Filtration is the equilibrium soil-to-geotextile interaction that allows for adequate liquid flow without soil loss, across the plane of the geotextile over a service lifetime compatible with the application under consideration. Filtration applications are highway underdrain systems, retaining wall drainage, landfill leachate collection systems, as silt fences and curtains, and as flexible forms for bags, tubes and containers.

Drainage is the equilibrium soil-to-geosynthetic system that allows for adequate liquid flow without soil loss, within the plane of the geosynthetic over a service lifetime compatible with the application under consideration. Geopipe highlights this function, and also geonets, geocomposites and very thick geotextiles. Drainage applications for these different geosynthetics are retaining walls, sport fields, dams, canals, reservoirs, and capillary breaks. Also to be noted is that sheet, edge and wick drains are geocomposites used for various soil and rock drainage situations.

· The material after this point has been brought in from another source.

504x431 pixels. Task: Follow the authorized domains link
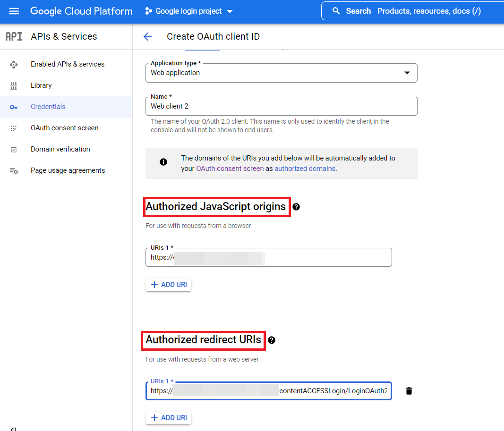tap(305, 169)
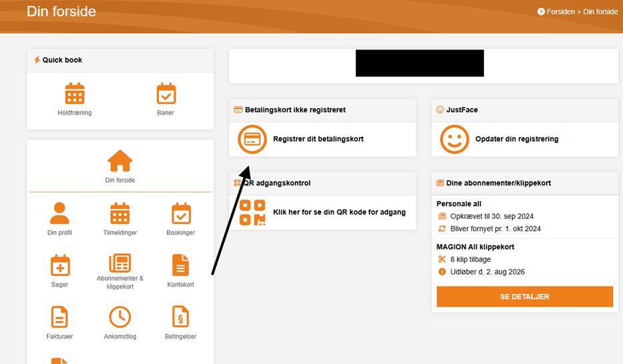Click the payment card circle icon
Screen dimensions: 623x364
coord(252,139)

Containment involves geomembranes, geosynthetic clay liners, or some geocomposites which function as liquid or gas barriers. Landfill liners and covers make critical use of these geosynthetics. All hydraulic applications (tunnels, dams, canals, surface impoundments, and floating covers) use these geosynthetics as well.

== Advantages ==
- The manufactured quality control of geosynthetics in a controlled factory environment is a great advantage over outdoor soil and rock construction. Most factories are ISO 9000 certified and have their own in-house quality programs as well.
- The low thickness of geosynthetics, as compared to their natural soil counterparts, is an advantage insofar as light weight on the subgrade, less airspace used, and avoidance of quarried sand, gravel, and clay soil materials.
- The ease of geosynthetic installation is significant in comparison to thick soil layers (sands, gravels, or clays) requiring large earthmoving equipment.
- Published standards (test methods, guides, and specifications) are well advanced in standards-setting organizations like ISO, ASTM, and GSI.
- Design methods are currently available from many publication sources as well as universities which teach stand-alone courses in geosynthetics or have integrated geosynthetics in traditional geotechnical, geoenvironmental, and hydraulic engineering courses.
- When comparing geosynthetic designs to alternative natural soil designs there are usually cost advantages and invariably sustainability (lower CO_{2} footprint) advantages.

== Disadvantages ==

- Long-term performance of the particular formulated resin being used to make the geosynthetic must be assured by using proper additives including antioxidants, ultraviolet screeners, and fillers.
- The exposed lifetime of geosynthetics, being polymeric, is less than unexposed as when they are soil backfilled.
- Clogging or bioclogging of geotextiles, geonets, geopipe and/or geocomposites is a challenging design for certain soil types or unusual situations. For example, loess soils, fine cohesionless silts, highly turbid liquids, and microorganism laden liquids (farm runoff) are troublesome and generally require specialized testing evaluations.
- Handling, storage, carrying and installation must be assured by careful quality control and quality assurance.